Fig. 3.

Gene expression profiles for three metabolic master regulators highlight similarities between pluripotent stem cells and other energy demanding cell types. Real-time reverse transcription–PCR data for expression of the mRNA encoding PGC-1α (A), PGC-1β (B) and RIP140 (C) in I6 and BG01 hESC lines maintained on feeder cells (MEF) or on Geltrex in conditioned medium (GTX) compared with seven other primary cell types and two cancer cell lines. HDF, human diploid fibroblast; HEK, human epidermal keratinocyte; HEMN-LP, human epidermal melanocyte-low pigmented; HMVEC, human mammary vein endothelial cells; HUVEC, human umbilical vein endothelial cells; HPASMC, human pulmonary artery smooth muscle cells; HMEC, human mammary epithelial cells, MCF7, breast cancer cell line; and HeLa, cervical cancer cell line.

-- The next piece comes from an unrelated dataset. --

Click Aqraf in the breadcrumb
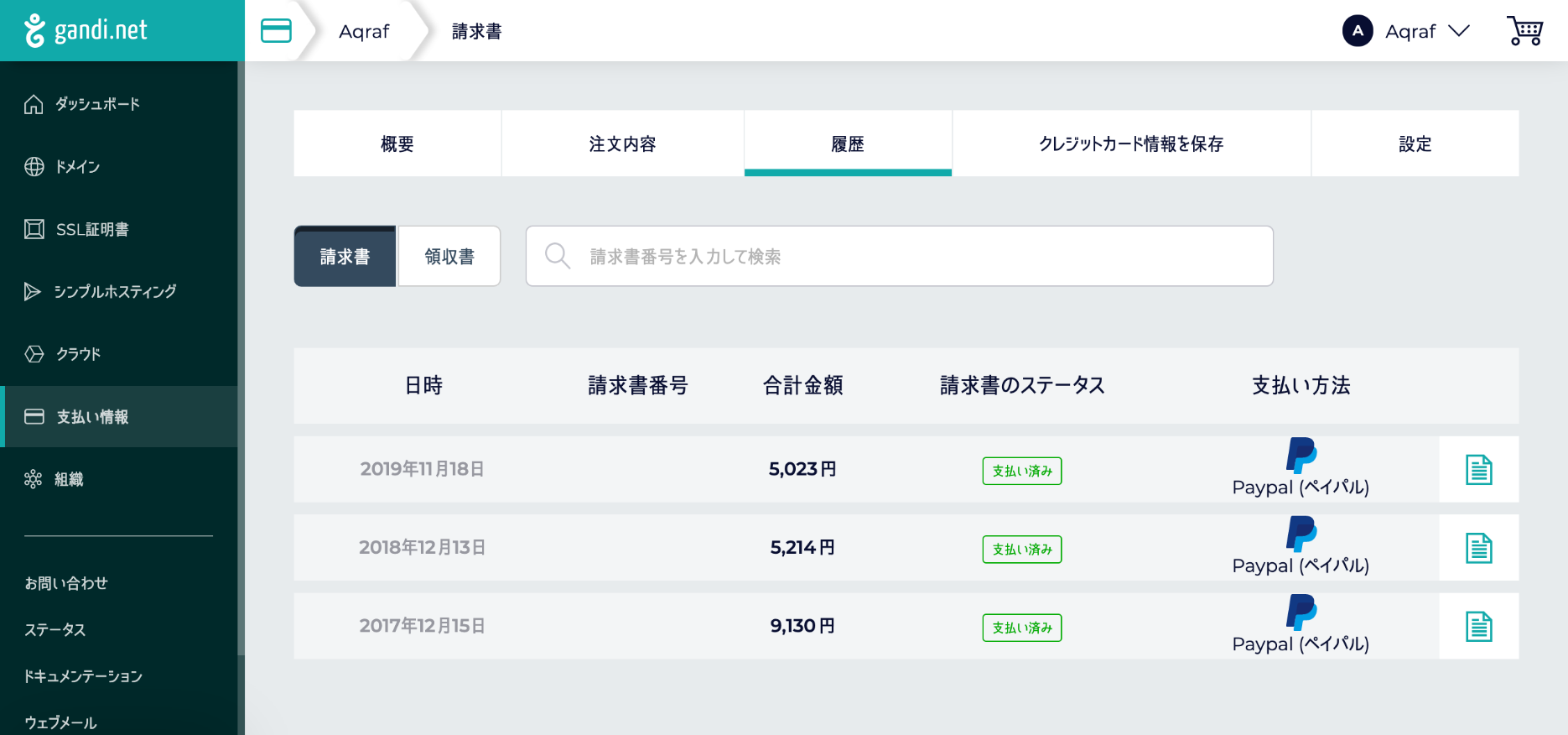 364,32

Results represent means+s.e.m. for 2–4 independent RNA preparations. (D) Real-time reverse transcription–PCR data during differentiation of hESCs as embryoid bodies or as a monolayer. Data represent the mean values for two hESC lines (H9 and I6). (E) mRNA expression for NSCs and D-35 cells relative to their parental hESC lines. (F) mRNA expression changes during reprogramming of IMR31 fibroblasts into iPSCs and differentiation into iPSC-NSCs and iPSC-D35 cells.